Coding - Squeak-dev

25 Feb 1999


      Hi.
I've implemented arithmetic coding together with finite state and context
models. Currently it's ok with rational arithmetic (S*L*O*W) and still buggy
with floating point arithmetic. I'm taking a rest from it since I spent about a
year with it, getting about 3+k bytes/sec with floating point arithmetic (still
buggy, but the complexity doesn't change with it). No integer arithmetic neither
blending models yet. Anyway, I found a lot of material in a book titled Text
Compression that stresses the idea of this model for data compression.
1. A coder that knows how to encode and decode the results of
2. A probabilistic model that gives probabilities telling how probable are the
events possible.
This model has resulted an EXCELLENT idea, although it was meant for C language.
It's a model codecs in Squeak don't follow, I guess for execution speed reasons.
But nevertheless I'd like to tell briefly how the splitting of the model and the
coder turns out to be a good idea.
All compression schemes have two main components. They're the model and the
coder. The last one has to write a stream of symbols based on what the first
predicts about something that actually happens.
With this vague idea in mind, let's see what happens. There's a finite amount of
states that can happen at any given time, like one value of a byte, more than
110v in the electrical line, whatever. And there's a *finite* amount, it's very
important for this that the amount of states is finite and determined before
start.

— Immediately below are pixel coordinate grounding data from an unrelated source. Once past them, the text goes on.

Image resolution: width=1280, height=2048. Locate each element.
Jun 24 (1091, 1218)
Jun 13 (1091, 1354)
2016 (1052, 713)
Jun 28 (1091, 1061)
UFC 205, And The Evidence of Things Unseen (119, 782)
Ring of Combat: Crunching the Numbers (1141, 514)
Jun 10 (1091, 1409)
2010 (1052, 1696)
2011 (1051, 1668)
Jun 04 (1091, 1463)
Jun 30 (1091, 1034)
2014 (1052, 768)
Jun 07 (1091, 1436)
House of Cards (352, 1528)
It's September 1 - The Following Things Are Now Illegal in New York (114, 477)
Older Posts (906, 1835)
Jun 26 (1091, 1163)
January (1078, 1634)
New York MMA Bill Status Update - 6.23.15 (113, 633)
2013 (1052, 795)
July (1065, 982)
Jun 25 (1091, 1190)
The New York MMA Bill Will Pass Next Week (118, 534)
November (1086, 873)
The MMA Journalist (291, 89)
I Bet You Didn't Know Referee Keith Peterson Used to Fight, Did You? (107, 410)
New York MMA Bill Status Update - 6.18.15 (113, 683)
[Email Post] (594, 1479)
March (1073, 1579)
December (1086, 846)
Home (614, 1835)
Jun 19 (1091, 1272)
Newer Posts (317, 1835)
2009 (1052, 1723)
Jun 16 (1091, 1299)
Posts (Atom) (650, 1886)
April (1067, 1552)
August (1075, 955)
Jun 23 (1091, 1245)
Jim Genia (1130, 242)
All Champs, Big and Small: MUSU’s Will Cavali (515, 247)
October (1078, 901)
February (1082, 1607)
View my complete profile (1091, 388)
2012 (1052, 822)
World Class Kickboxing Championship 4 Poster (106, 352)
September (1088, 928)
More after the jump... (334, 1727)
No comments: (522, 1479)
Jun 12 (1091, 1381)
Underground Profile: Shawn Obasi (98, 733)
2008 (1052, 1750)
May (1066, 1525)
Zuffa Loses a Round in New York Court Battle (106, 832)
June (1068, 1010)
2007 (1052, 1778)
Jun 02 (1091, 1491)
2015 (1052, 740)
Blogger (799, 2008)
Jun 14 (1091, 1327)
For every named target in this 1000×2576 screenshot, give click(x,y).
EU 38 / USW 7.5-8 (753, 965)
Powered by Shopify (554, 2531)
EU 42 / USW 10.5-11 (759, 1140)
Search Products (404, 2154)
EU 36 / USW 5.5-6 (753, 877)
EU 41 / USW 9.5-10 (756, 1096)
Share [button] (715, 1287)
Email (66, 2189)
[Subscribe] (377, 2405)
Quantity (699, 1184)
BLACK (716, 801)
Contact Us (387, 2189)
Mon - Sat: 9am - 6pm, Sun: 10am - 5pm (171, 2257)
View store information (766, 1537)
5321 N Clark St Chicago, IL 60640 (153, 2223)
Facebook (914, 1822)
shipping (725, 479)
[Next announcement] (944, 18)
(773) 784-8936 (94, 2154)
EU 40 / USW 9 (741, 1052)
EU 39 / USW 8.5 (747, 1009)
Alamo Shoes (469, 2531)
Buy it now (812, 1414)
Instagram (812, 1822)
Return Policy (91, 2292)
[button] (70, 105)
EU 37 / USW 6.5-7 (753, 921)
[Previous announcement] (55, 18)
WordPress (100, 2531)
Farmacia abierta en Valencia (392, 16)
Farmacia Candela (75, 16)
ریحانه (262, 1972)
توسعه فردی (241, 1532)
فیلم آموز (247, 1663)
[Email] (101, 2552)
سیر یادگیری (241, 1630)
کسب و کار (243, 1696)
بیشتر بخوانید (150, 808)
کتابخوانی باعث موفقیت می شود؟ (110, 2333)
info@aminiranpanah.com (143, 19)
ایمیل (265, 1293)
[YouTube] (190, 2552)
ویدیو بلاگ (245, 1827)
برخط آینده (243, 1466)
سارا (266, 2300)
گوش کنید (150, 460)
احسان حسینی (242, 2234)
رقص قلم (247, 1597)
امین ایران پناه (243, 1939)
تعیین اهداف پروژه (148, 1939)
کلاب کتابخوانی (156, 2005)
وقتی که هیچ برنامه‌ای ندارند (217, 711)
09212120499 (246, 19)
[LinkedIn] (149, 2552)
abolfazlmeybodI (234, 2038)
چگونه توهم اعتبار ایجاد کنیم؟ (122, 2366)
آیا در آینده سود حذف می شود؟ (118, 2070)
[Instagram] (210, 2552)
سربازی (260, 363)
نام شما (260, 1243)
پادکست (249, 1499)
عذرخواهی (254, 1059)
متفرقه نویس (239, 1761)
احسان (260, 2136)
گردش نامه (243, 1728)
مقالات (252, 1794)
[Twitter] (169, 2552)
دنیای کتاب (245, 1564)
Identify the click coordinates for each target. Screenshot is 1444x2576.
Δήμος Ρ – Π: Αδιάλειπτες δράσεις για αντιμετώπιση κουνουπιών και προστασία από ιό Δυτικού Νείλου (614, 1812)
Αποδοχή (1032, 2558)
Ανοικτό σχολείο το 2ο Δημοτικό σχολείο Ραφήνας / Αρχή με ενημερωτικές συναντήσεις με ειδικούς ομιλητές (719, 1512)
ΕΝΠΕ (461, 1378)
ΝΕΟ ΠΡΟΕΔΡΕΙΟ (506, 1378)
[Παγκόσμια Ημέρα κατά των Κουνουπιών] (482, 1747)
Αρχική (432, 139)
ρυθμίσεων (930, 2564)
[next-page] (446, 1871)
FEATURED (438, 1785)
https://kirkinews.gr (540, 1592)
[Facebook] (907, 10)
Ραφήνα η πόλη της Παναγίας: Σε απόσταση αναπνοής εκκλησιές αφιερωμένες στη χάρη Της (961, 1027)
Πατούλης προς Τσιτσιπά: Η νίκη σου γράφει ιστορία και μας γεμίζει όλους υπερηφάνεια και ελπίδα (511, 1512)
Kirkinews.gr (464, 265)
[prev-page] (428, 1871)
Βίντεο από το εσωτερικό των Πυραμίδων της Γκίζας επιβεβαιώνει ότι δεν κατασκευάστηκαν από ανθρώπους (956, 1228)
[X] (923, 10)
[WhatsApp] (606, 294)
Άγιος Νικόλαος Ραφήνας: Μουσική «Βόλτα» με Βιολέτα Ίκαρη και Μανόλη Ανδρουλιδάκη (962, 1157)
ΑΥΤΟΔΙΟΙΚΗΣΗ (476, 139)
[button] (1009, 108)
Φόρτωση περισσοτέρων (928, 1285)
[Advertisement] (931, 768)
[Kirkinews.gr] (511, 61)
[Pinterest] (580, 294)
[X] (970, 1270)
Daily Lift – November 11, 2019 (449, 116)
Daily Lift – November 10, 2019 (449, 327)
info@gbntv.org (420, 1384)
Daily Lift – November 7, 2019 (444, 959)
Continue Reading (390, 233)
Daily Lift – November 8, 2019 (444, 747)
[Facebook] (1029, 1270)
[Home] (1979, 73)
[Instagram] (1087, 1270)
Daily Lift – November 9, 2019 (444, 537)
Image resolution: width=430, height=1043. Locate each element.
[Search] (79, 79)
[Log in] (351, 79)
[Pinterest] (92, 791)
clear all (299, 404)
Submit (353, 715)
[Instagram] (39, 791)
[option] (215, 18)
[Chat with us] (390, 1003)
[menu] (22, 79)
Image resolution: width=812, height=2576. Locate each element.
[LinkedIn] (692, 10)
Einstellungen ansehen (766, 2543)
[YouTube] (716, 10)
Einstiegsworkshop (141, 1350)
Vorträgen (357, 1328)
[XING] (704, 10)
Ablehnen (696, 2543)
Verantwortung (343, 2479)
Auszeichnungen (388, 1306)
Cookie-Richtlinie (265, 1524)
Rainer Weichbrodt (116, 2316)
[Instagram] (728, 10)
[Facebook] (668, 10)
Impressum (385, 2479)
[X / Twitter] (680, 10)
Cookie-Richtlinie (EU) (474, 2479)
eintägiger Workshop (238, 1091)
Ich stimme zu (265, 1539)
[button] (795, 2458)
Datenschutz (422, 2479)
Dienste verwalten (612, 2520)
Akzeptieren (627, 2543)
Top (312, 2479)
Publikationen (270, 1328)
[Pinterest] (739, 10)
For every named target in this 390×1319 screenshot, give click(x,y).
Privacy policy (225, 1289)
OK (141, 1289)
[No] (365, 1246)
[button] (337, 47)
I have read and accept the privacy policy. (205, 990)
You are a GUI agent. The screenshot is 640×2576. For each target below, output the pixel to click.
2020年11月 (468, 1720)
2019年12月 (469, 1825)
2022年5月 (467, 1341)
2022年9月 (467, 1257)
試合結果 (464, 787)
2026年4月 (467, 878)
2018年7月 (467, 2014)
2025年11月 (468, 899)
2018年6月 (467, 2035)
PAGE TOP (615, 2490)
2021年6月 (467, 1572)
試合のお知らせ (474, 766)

The sequence of finite amount of states that can happen one at a time, at
any given time, will be our source; while the state list will be our alphabet.
The whole idea of compression is to describe our source in terms of an alphabet,
in a sequence of shorter length than the source which we will call the
destination. We're assuming for the moment that the I/O alphabets are the same
(or at least isomorphic somehow).
Roughly speaking, ad hoc techniques are not a good idea when compression in the
general case is to be achieved, because they only work in a very specific
environment. Adaptive schemes are a must. The whole idea is that there's a model
that is fed all the events that have already happened, and based on this
predicts with a certain probability the occurrence of any of the symbols
(states) of the alphabet. How the model comes up with the prediction is not
important, the thing is that we're fed with predictions.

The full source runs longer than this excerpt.